We are reminded of this aspect of our Christian faith in that gospel episode where Christ freed a man who was possessed by a legion of evil spirits. (cfr. Mk 5,1-20) Despite his seemingly hopeless case, Christ helped and cured him.
This reminder about this virtue of hope is crucial these days since we cannot deny that many people today, especially the young ones, appear to be helplessly trapped in some addiction. Yes, the many intoxicating conveniences and advantages that our modern sciences and powerful technologies are offering are spoiling many of us, since we fail to use and enjoy them with God as the motive and goal. Instead, it is self-indulgence that is being always reinforced.
There is always hope because God is always a father who cares for all his children, both the good ones and the not so good ones. In fact, he gives some preferential attention to those in some difficulty, whether materially or spiritually and morally.
We need to avoid being swallowed up by the horror of our predicaments, difficulties and sins. We should not stop at lamenting and complaining. We have to remember what St. Paul once said: “Where sin abounded, grace did abound more exceedingly.” (Rom 5,20) And more, from the Book of Ezekiel: “Do I take any pleasure in the death of the wicked? declares the Lord GOD. Wouldn’t I prefer that he turn from his ways and live?” (18,23)
We have to reassure ourselves, based on what Christ has promised and has actually done for us, that there can be no crisis that is too big for the grace of God to handle.
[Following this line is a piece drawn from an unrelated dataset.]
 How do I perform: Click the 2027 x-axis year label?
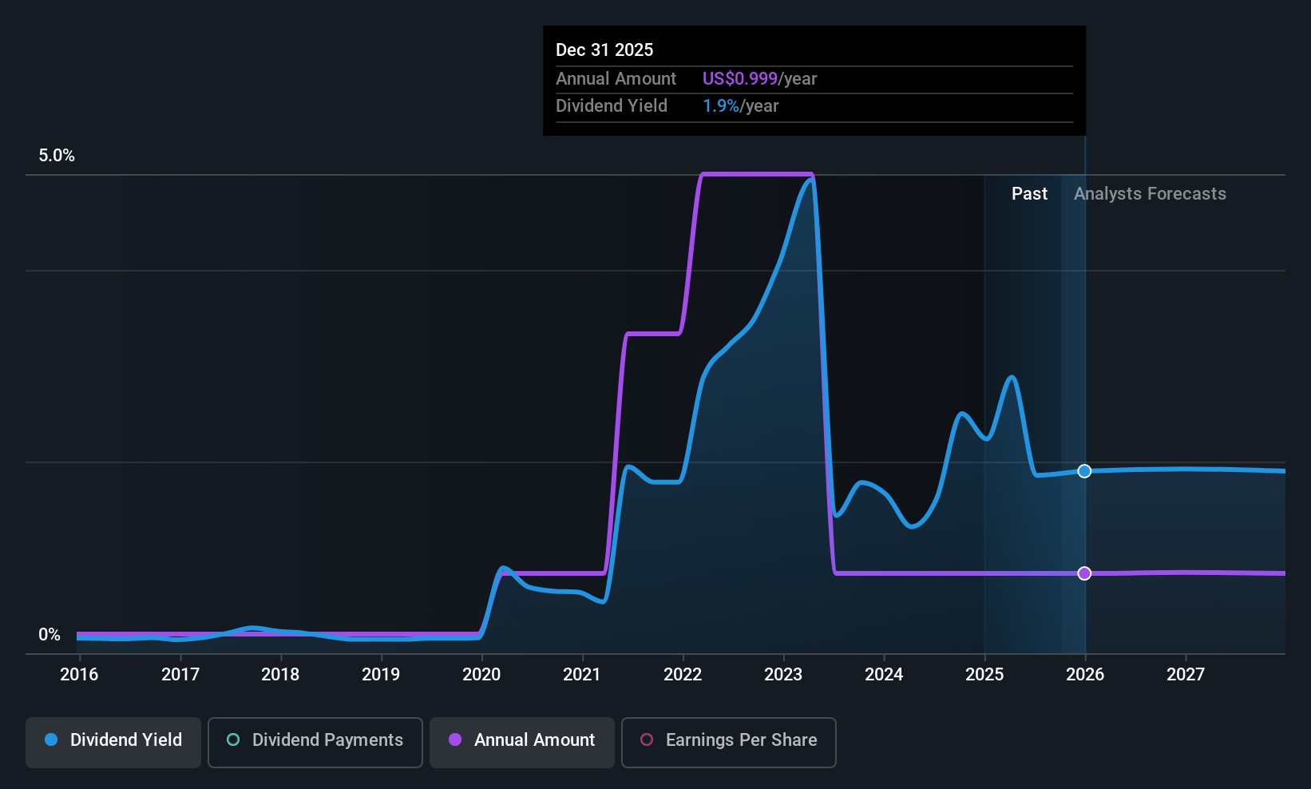click(1186, 675)
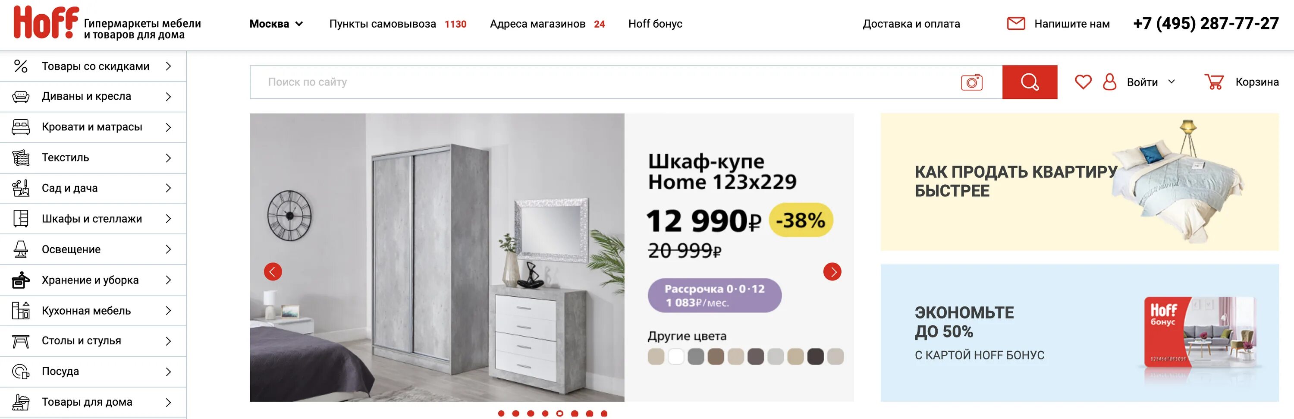Click the camera image search icon
Viewport: 1294px width, 419px height.
[x=972, y=82]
We have to remember that nothing happens in this life without at least the knowledge and tolerance of God. And if God allows some really bad things to happen, it is because a greater good can always be derived from them.
We just have to put ourselves in God’s side to tackle whatever crisis plagues us. That is the real challenge we have to face. And just like what Christ did and continues to do to redeem us, we have to follow the formula he once spelled out: deny ourselves, carry the cross and then follow him. (cfr. Mt 16,24)
If we are willing to do that, then we can even gain a lot more than what we appear to lose and to suffer. In other words, we can say that the bigger, the more serious the problem, the bigger, plentier and stronger also would the grace God will give us. So, let us just be game and do our part of the bargain. There’s always hope for us! By Fr. Roy Cimagala (EV Mail January 23-29, 2023 issue)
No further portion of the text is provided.